I had my taste of Bordeaux wine, first from the Cite du Vin, a modern wine museum in Bordeaux I would describe best as a Hershey World but for wine, or even more similar, for those who’ve been there, the Guiness factory in Dublin. Similar to the latter, you spend a pretty penny for some cutesy descriptions of wine’s history and wine making, then you are guaranteed a single glass of the fabled drink and from a high point. I burnt the tip of my tongue on some morning coffee, so I drank my wine with a certain numbness in my mouth.
It’s hard to say it was good, or more apt to say “better” than I’ve had before. I’m the type of person that likes to let the alcohol run down my throat, the taste kissing my tongue. I’m a terrible person to taste whiskey with. Wine is only slightly better. Drinking alone, I can pretend to not what I’m trying to sense. Taste, smell, texture, as if any of it could mark me. I did try and take a wine tasting class, but unfortunately I found it cancelled—the hard way. Still waiting to get my refund.
It’s pretty exhausting to travel by yourself. It’s mentally taxing just keeping all the times and dates and locations you need to be and when in your head, and this is me only placing the orders for tickets four days or less in advance.

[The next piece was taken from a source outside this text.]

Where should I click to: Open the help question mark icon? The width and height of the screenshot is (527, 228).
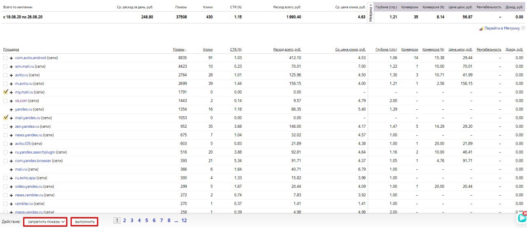tap(523, 28)

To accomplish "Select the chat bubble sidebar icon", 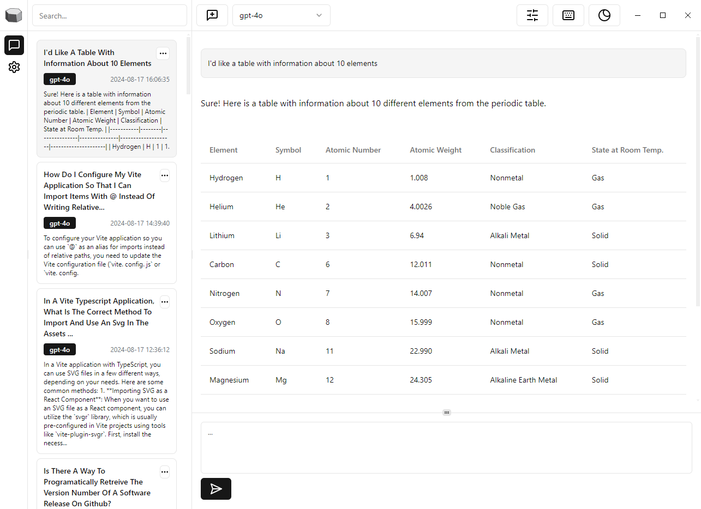I will coord(14,45).
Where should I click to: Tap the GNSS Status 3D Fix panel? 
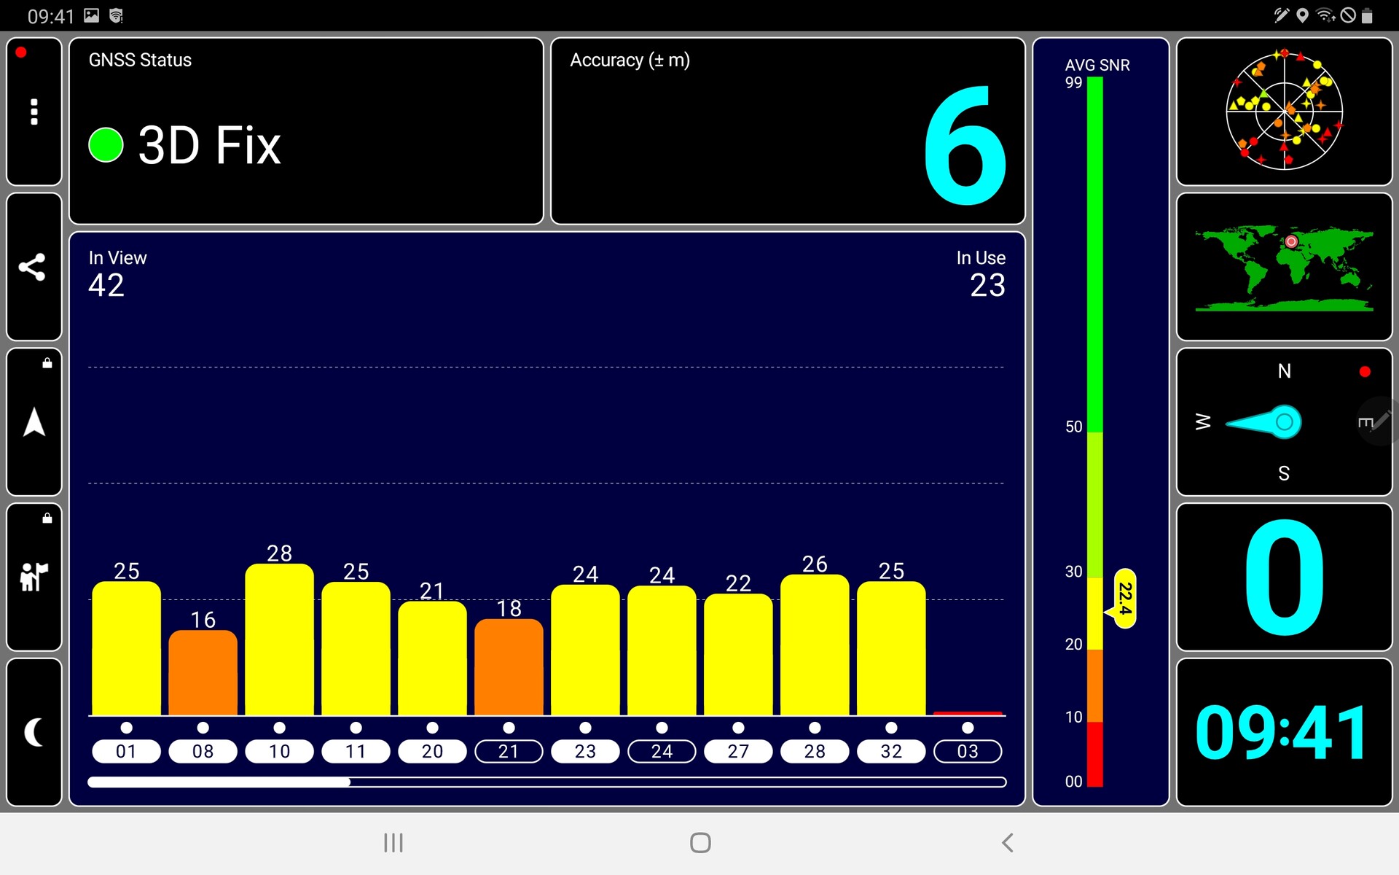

I’m doing a lot of walking, of course, and if you’ve been keeping up you can tell I have the kind of attitude that says I need to see everything I can, so I often stretch myself thin, whether intentional or not.

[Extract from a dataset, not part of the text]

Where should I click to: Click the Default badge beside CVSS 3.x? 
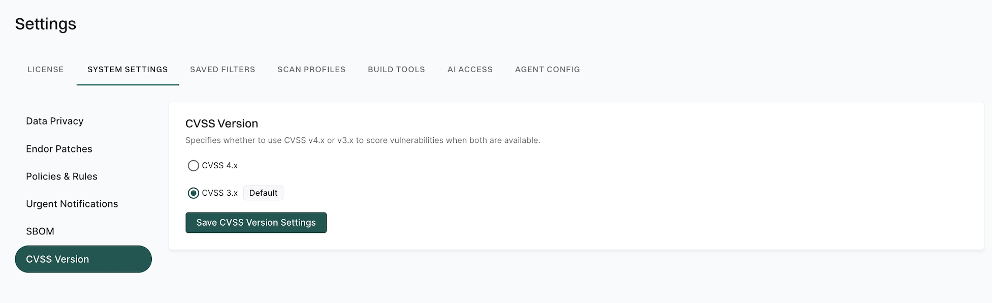[x=263, y=193]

I’m two weeks in, and soon, I hope, I’ll be in San Sebastian, Basque country. Their regional language is incredibly niche and ancient, so it’s unlikely anybody expects a tourist to speak it. I know very, very little Spanish however, so we’ll see how well that goes.
But worse than the physical depreciation, there is really a growing sense of isolation. Despite me staying in hostels 90% of the time since late June, I’ve only really had meaningful conversations with a total of two people. Some hostels, like the one I stayed in while in Paris, have created cubicles out of their old dorm rooms. The rest still maintain the old bunk-style dorms. And yet, for the most part, conversations don’t flow between strangers. Part of it might be the language barrier, but I too wonder how much of it is COVID. There is not a constant flow of people in and out like there might have been in the years before the pandemic.
Or perhaps it’s just me. There is a good chance that I’m not very apt with striking up conversations with strangers (some of you might think this odd, considering my past job experience). I also get very anxious in awkward situations, and when you barely speak the language of the land, such situations are more likely to occur.
French love to dine with friends. You can see so many of them together at the small tables in the cafes, sharing a drink. Tenderness and public displays of affection are also common enough to make an outsider feel equal parts warm inside and extraordinarily jealous. I’ve seen so many amazing things, but my only sense lingering in my mind says it would be so much better to share these things with somebody I know.
But things still might change. Early tomorrow morning I’m leaving France and I’m entering Spain. It’s going to mean a 5 and a half hour bus ride, and a prayer that they will let me in. Cases are rising in Spain, though in some parts more than others. Catalonia, in particular, is seeing a huge rise, and local governments have already curtailed nightlife activities. It might put a wrench into my plans to visit Barcelona, but that’s what I signed up for with this trip. I’m also now considering traveling north out of Spain back into France for a jaunt so I can make it to Italy overland and avoid those pretty high regional flight prices. We’ll see what happens, won’t we?